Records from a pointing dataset
============

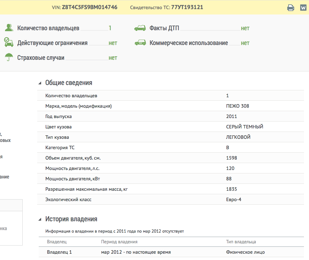Screen dimensions: 309x260
Task: Click the Действующие ограничения summary label
Action: pos(52,43)
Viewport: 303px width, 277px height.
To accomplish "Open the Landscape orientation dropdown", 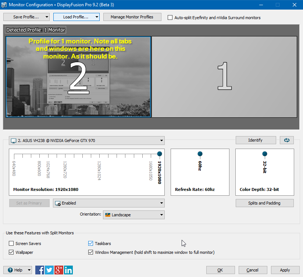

============

## What you have to do
Present every line of the data above as a numbered list, omitting blank lines. Leave the pictures out of your answer.

## Final answer
1. Screen dimensions: 309x260
2. Task: Click the Действующие ограничения summary label
3. Action: pos(52,43)
4. Viewport: 303px width, 277px height.
5. To accomplish "Open the Landscape orientation dropdown", 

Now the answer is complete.